Com certeza precisamos superar essa situação. Para isso, precisamos de medidas de controle que passam pela vacinação e distanciamento social. É fundamental que não haja resistência ao ato de se vacinar, porque além de se proteger estaremos a proteger aos outros. Como disse, e bem, vacinar-se é um ato de cidadania.

O governo pretende imunizar até o fim desde ano em torno de 70% da população. Acha que conseguiremos atingir essa meta?

A questão da aquisição de vacinas tem sido difícil, pois a produção não consegue suprir a demanda. Porém, acredito que podemos atingir essa meta, se o pessoal que comanda o sector da Saúde em Cabo Verde conseguir articular bem a aquisição de diferentes vacinas.

Após receber as duas doses, quanto tempo leva um vacinado para estar efetivamente imune ao coronavírus?

Estudos demonstram que depois de 21 a 28 dias a pessoa já fica imune ao vírus.

Já se fala na possibilidade de vir a ser necessário tomar uma terceira ou mais doses da vacina. Quem já se vacinou não está totalmente imune? A imunidade da vacina da Covid-19 tem durabilidade?

Essa informação ainda não foi comprovada. É tudo muito novo, tratando-se de Covid 19 e principalmente de vacinas. No quesito duração da imunidade, isso ainda está a ser estudado. Acredito que só teremos resultados mais fiéis, a partir de 2022, um ano após a vacinação. Talvez precisaremos de reforços todos os anos ou a cada seis meses. Mas, nada é certo ainda, vamos precisar de fatos científicos comprovados.

As vacinas até agora aprovadas previnem a transmissão da doença?... Já que mesmo vacinado é possível a reinfeção...

Com bases em resultados preliminares, essas vacinas têm demonstrado capacidade para bloquear a transmissão. Isso é extremamente importante.

Existe algum estudo que diz que uma gravida ou as crianças não podem vacinar?

Recentemente, um estudo foi publicado demonstrando resultados animadores em adolescentes. Assim, a vacina parece ser segura e induziu uma boa resposta imunológica. Quanto às grávidas, alguns estudos estão sendo ainda conduzidos. Mas até este momento nenhum estudo cita algum efeito nas grávidas. Convém, realçar que todas as grávidas devem discutir com os seus médicos, se precisam ser imunizadas ou não. Tratando-se de grávidas em risco de serem infetadas pelo coronavírus, pode ser mais benéfico que ela receba a vacina. Mas é fundamental a orientação do médico nesse sentido.

Temos observado o aumento de infeções entre crianças, adolescentes e jovens. A ciência tem respostas para esse aumento de casos entre jovens?

O Sars-Cov-2 tem sofrido diversas mutações, com isso muitos fatores podem ser afetados. As novas variantes circulando possuem uma capacidade muito maior de transmissão e podem ser mais letais.

As mutações do vírus têm preocupado muito a comunidade científica? O que significa a mutação de um vírus e como isso pode comprometer a estratégia de imunização?

Toda mutação é motivo de preocupação. Às vezes pode ser que o vírus fique menos ou mais infetivo e mais transmissível. Mutações seriam modificações no conteúdo genético. Com isso, o vírus consegue se esconder do nosso sistema imune ou mesmo consegue ser mais infecioso. Até o momento, algumas dessas vacinas, em estudos preliminares têm demonstrado alguma eficácia, mas pode ser que apareça uma variante que vá desafiar todas essas vacinas. O maior exemplo do poder das mutações e como isso pode afetar o processo de imunização é o vírus do HIV.

__Entradas do conjunto__.
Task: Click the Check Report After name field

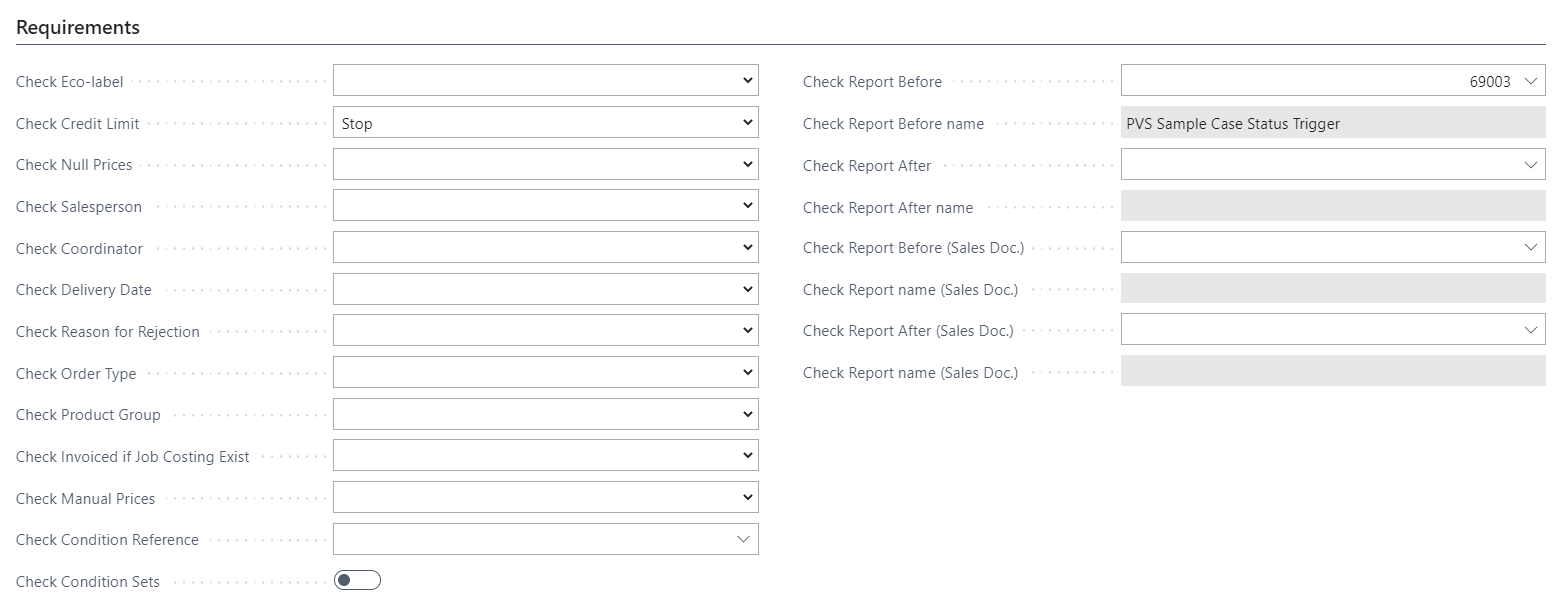Action: 1332,207

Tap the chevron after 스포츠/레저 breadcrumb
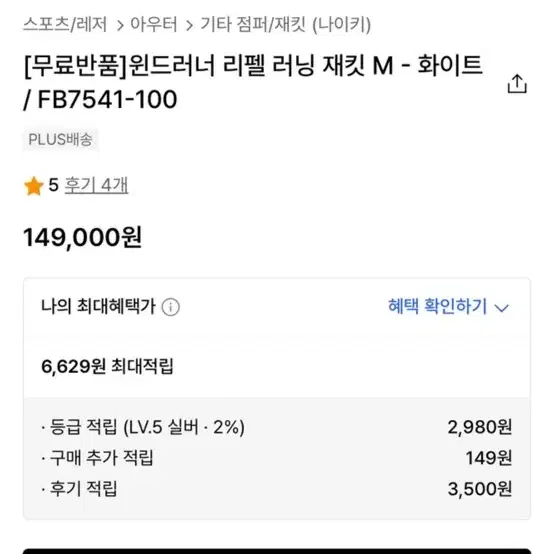[x=120, y=25]
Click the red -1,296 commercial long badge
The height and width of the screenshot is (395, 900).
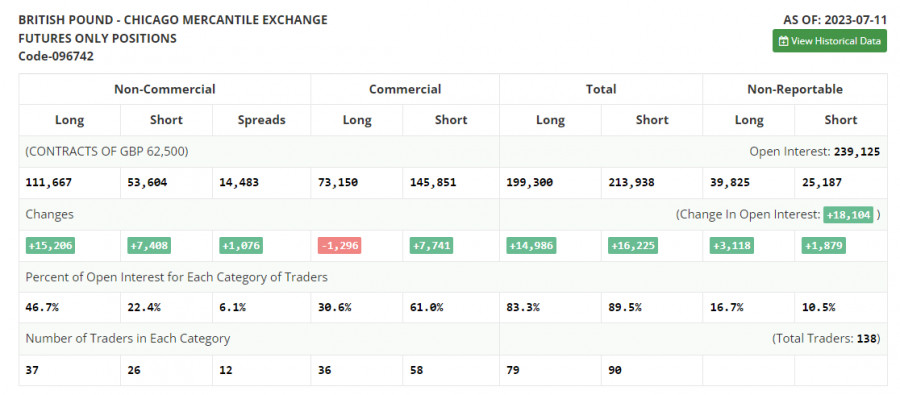pyautogui.click(x=339, y=246)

__Detalhes do problema__.
Segundo o texto apresentado, quanto tempo depois das duas doses a pessoa fica imune ao vírus? Por favor, tenha em conta que as entradas são material à parte do texto apresentado.

__Resultado da tarefa__.
Depois de 21 a 28 dias.